• **EXTRACTED INFORMATION**

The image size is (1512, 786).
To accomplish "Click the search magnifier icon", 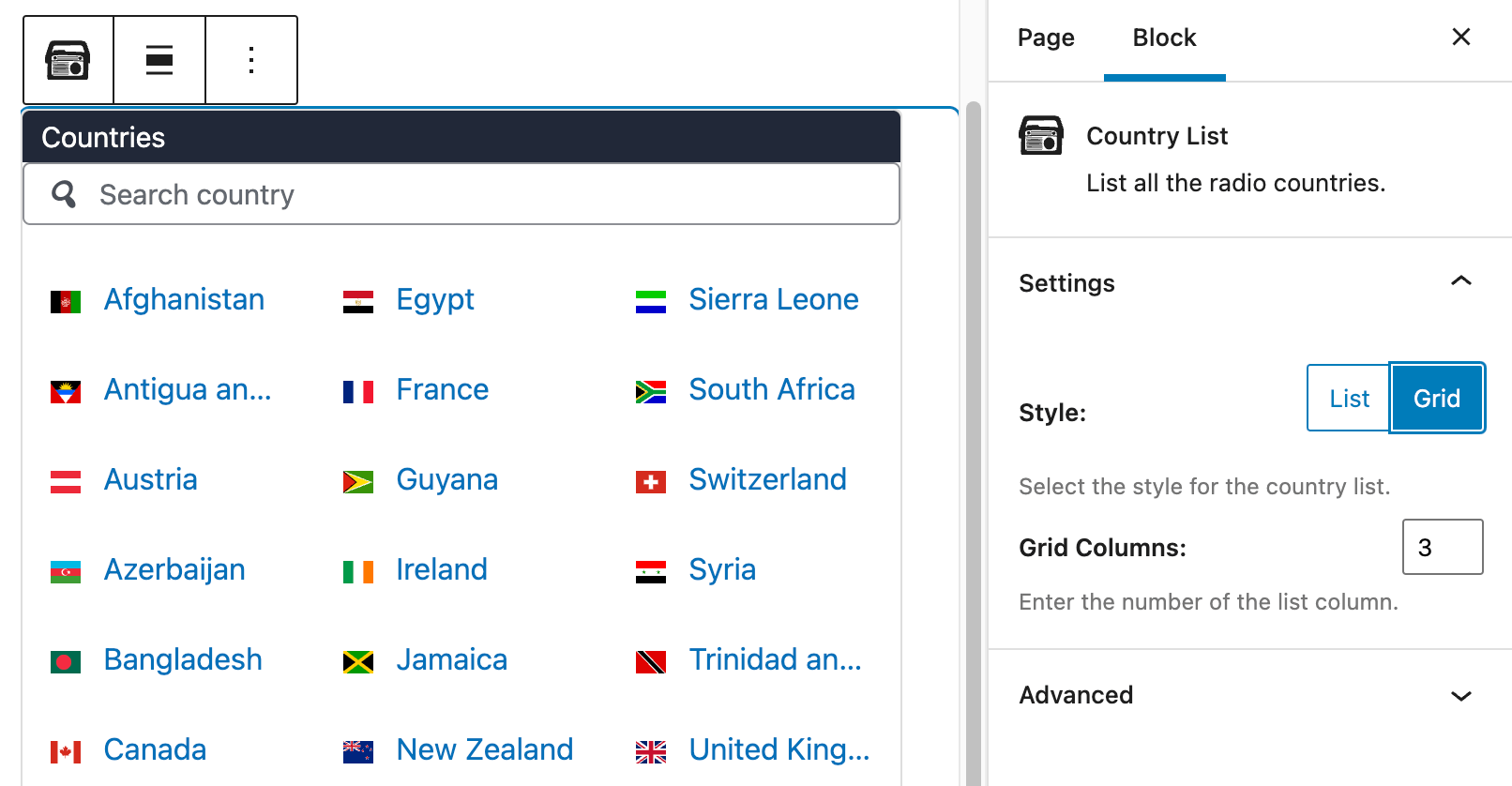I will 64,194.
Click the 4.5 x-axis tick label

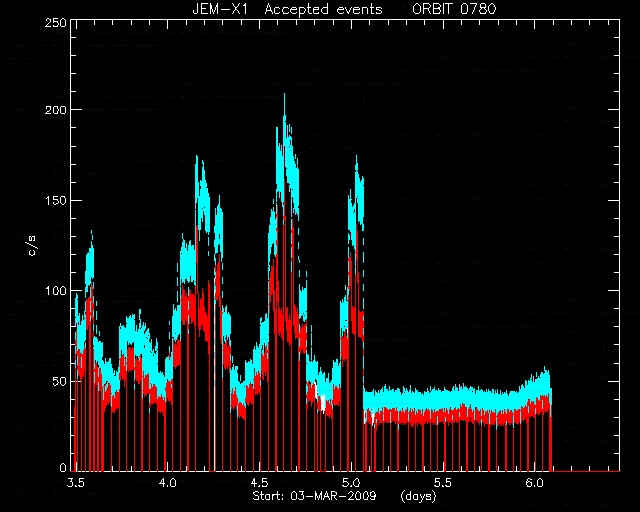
...
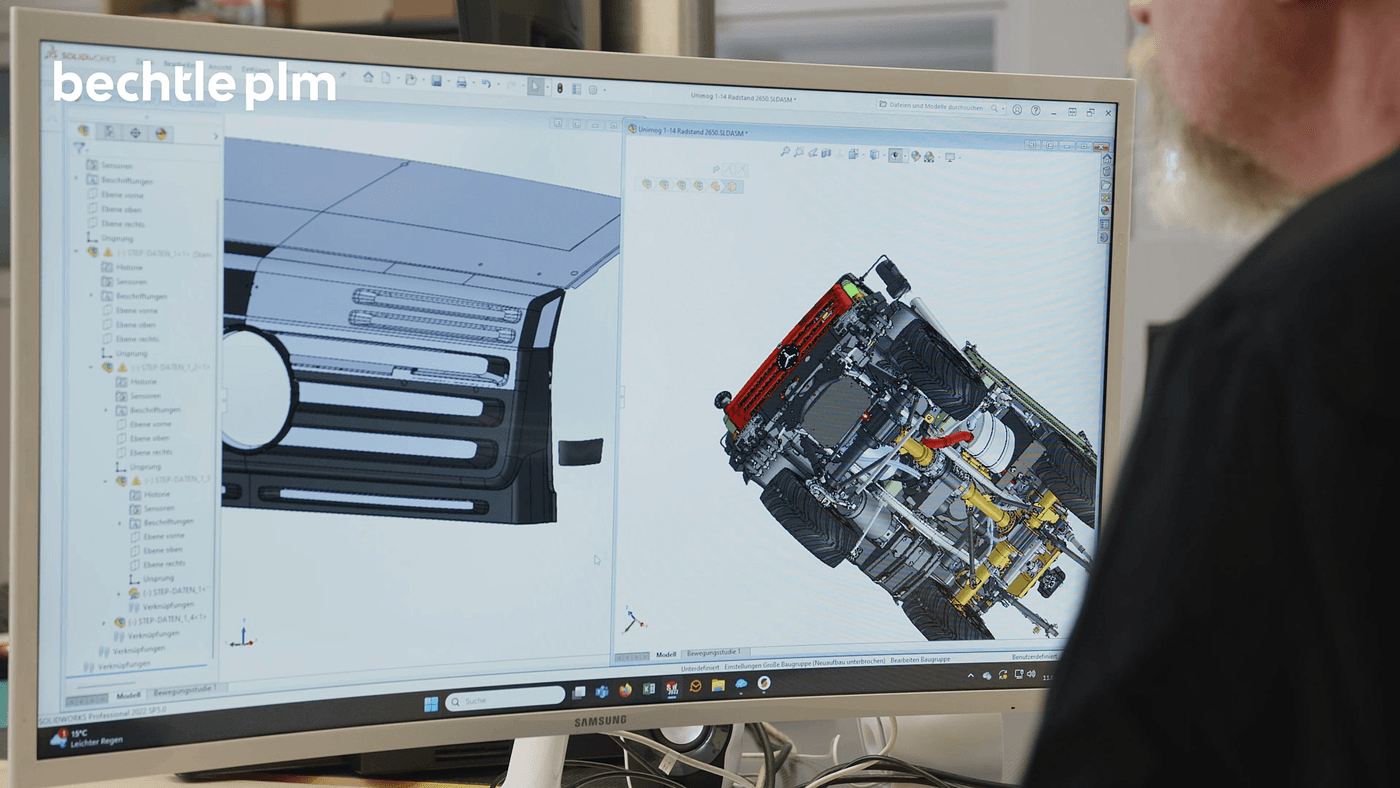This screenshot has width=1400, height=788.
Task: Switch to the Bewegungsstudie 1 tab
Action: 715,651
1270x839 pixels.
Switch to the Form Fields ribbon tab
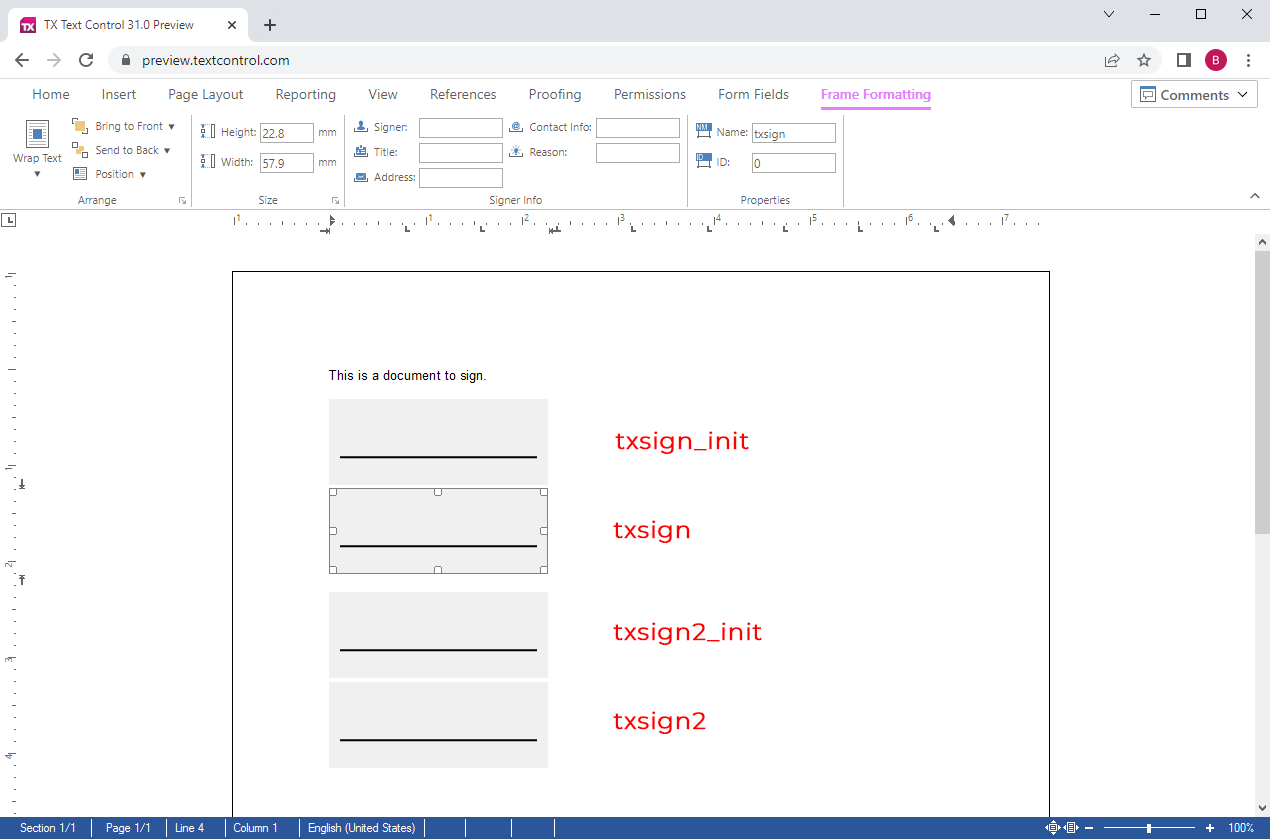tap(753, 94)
--
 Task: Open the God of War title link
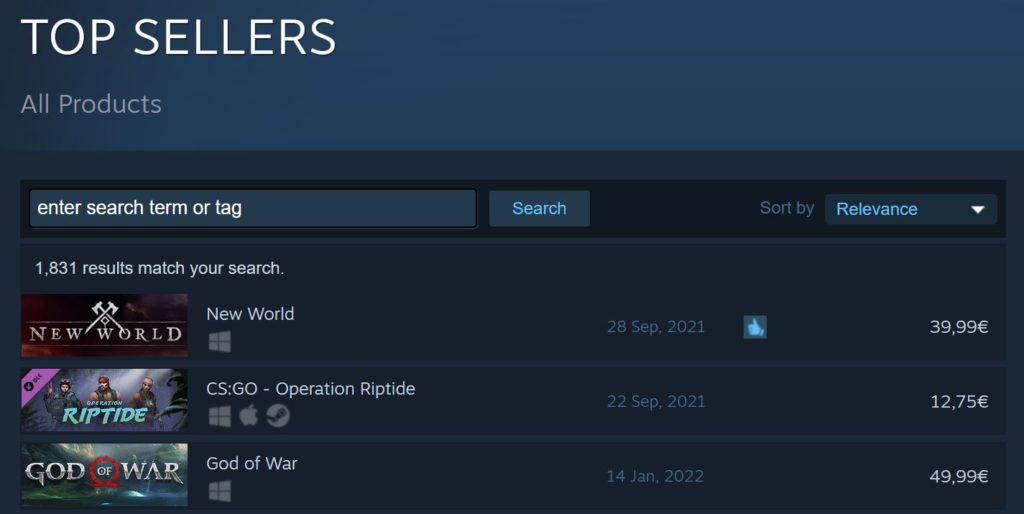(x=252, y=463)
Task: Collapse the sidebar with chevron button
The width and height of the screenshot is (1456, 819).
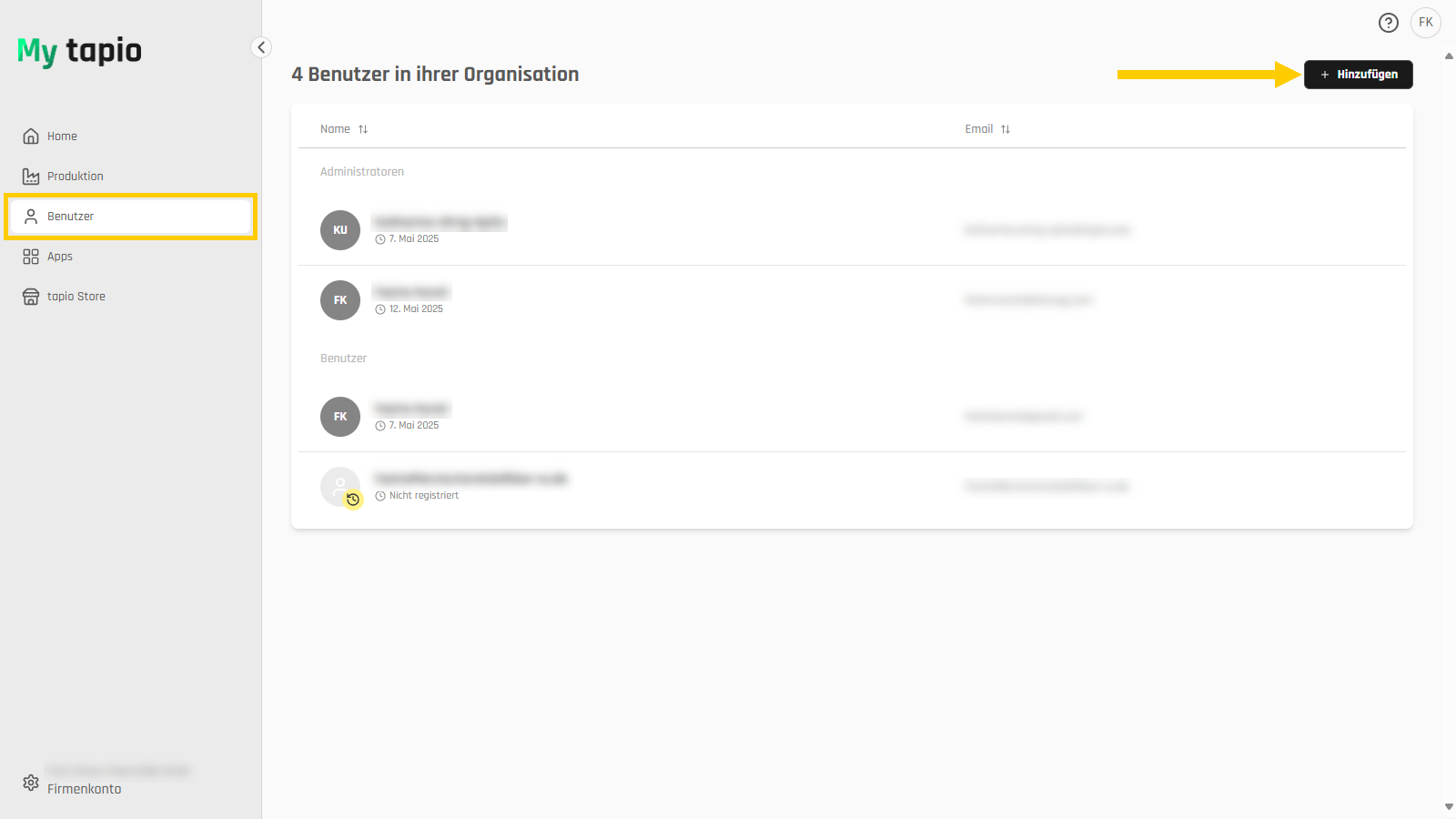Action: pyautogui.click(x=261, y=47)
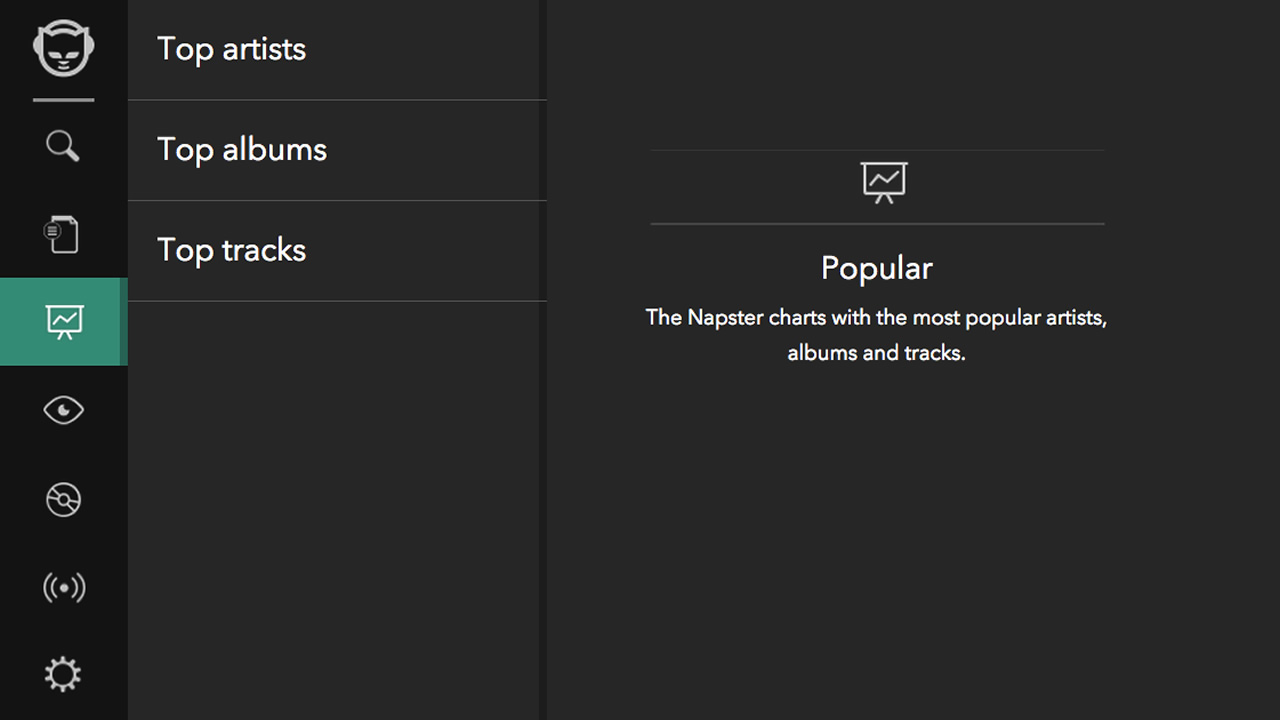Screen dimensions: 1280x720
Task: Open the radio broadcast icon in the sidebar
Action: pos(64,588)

• **TO BE DONE**
Quote the records from the line containing "1270x839 pixels." through the line containing "tap(753, 94)", with both of those lines included, and leave the pictures out of your answer.

• **THE RESULT**
1270x839 pixels.
Switch to the Form Fields ribbon tab
tap(753, 94)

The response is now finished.